Field of the Invention
The present invention concerns magnetic resonance imaging, and in particular a trajectory correction method and apparatus for k-space data in magnetic resonance imaging.
Description of the Prior Art
The term spatial frequency refers to variations in frequency per unit of distance in a certain direction of a periodically changing physical parameter. The spatial frequency k is a space vector, and is usually used for describing certain energies that spread in space in the form of waves (such as various electromagnetic waves). Due to the vector properties of k, usually three vector components kx, ky, and kz, which are mutually perpendicular to each other, are used to represent k. These three vector components kx, ky, and kz correspond to a three-dimensional coordinate system, and the mathematical space or domain corresponding to the coordinate system determined by kx, ky, and kz is called k-space.

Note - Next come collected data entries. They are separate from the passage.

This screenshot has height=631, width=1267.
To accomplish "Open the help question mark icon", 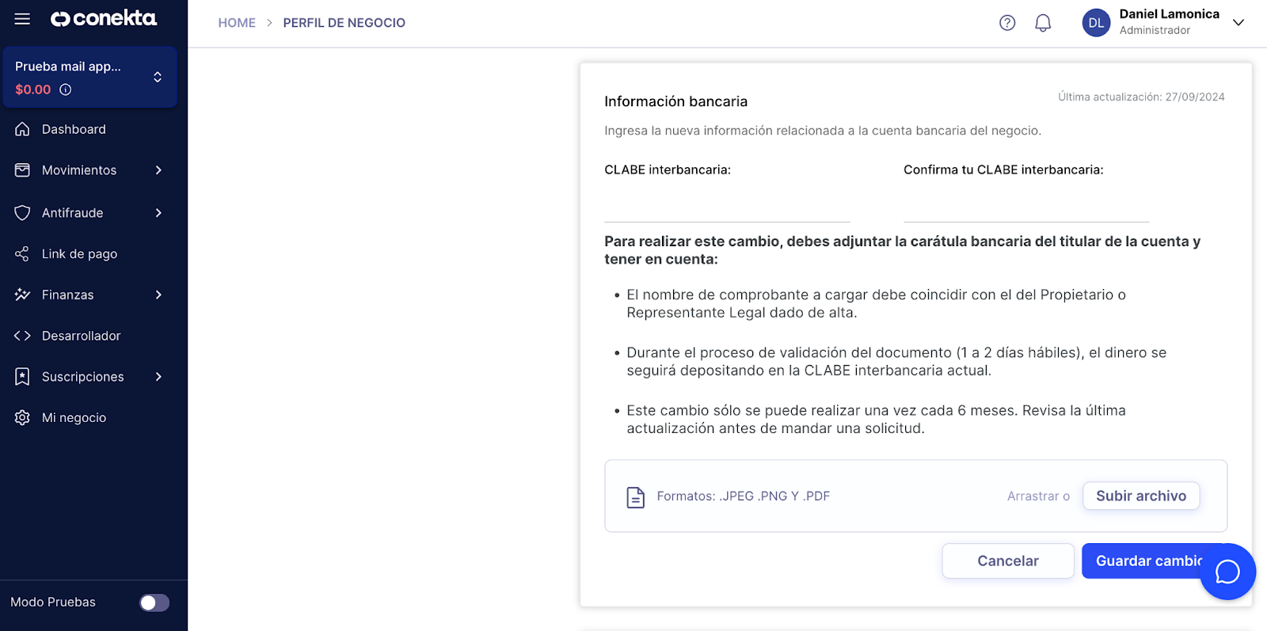I will (1007, 23).
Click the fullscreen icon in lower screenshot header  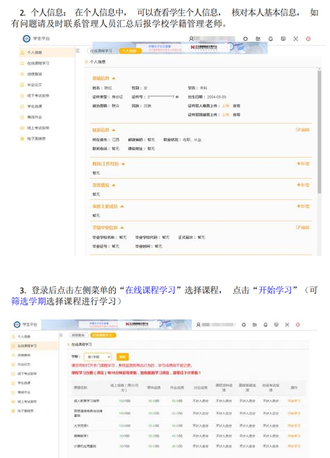(287, 325)
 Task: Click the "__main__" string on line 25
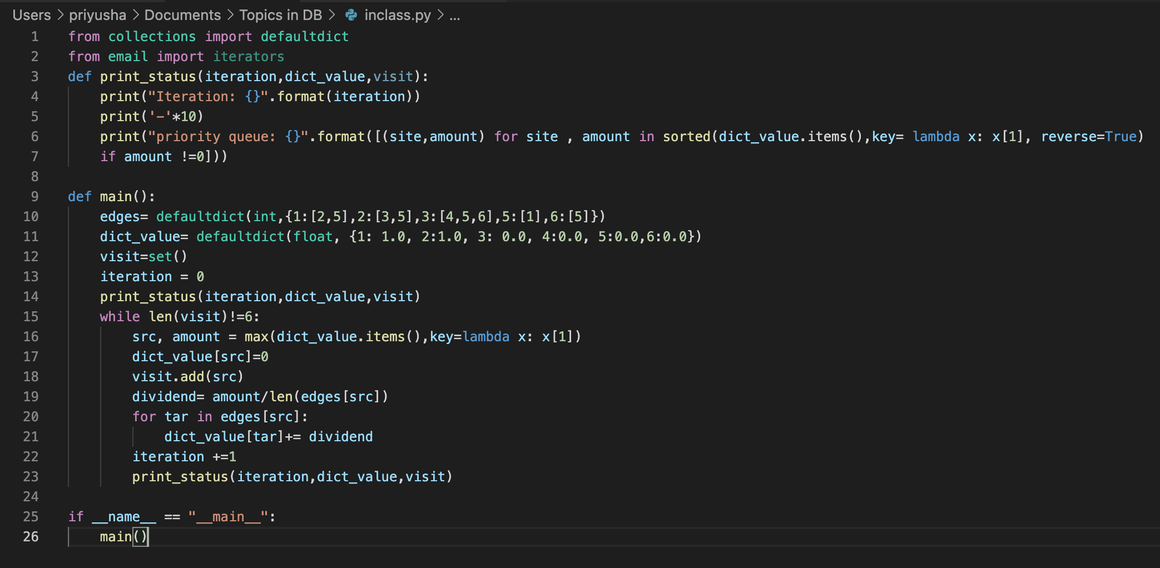[228, 517]
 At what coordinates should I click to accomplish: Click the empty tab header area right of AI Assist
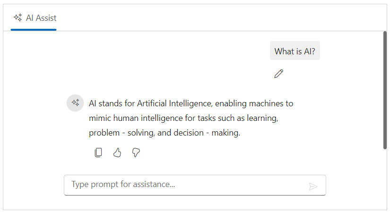click(x=213, y=18)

In the field of magnetic resonance imaging, k-space is filled by magnetic resonance (MR) signal raw data with spatial orientation encoding information. Each MR image has k-space data corresponding thereto. Performing Fourier transform on the data in k-space decodes the spatial orientation encoding information in the raw data to obtain MR image data, i.e. mapping MR data with different signal intensities to corresponding spatial positions (i.e. allocating the signal intensity values to respective pixels of the MR image) can reconstruct an MR image. The data in k-space are very relevant to the MR image quality. Data in the central region of k-space determine the property (i.e. contrast ratio) of the MR image, while the edge (periphery) data of k-space determine the spatial resolution of the MR image.
Data acquisition sequences for acquiring MR data to enter into k-space include Cartesian sequences, non-Cartesian sequences, fast imaging sequences, etc. Compared to Cartesian sequences, non-Cartesian sequences and fast imaging sequences are very sensitive to gradient delay and eddy currents, that will result in a positional shift of the data points in k-space. If the shift between the actually obtained position of a data point and the desired filling trajectory of the data point is not corrected, then erroneous filling of k-space data will result, thus introducing image artifacts, and reducing the quality of the reconstructed MR image.
In the prior art, trajectory correction of data points in k-space is readily performed by calculating the desired trajectories of the data points of the entirety of k-space, which requires a significant amount of complicated calculations. Moreover, since the calculated region is the entirety of k-space, accumulated errors resulting from large region correction calculation are also very large, which affects the image quality.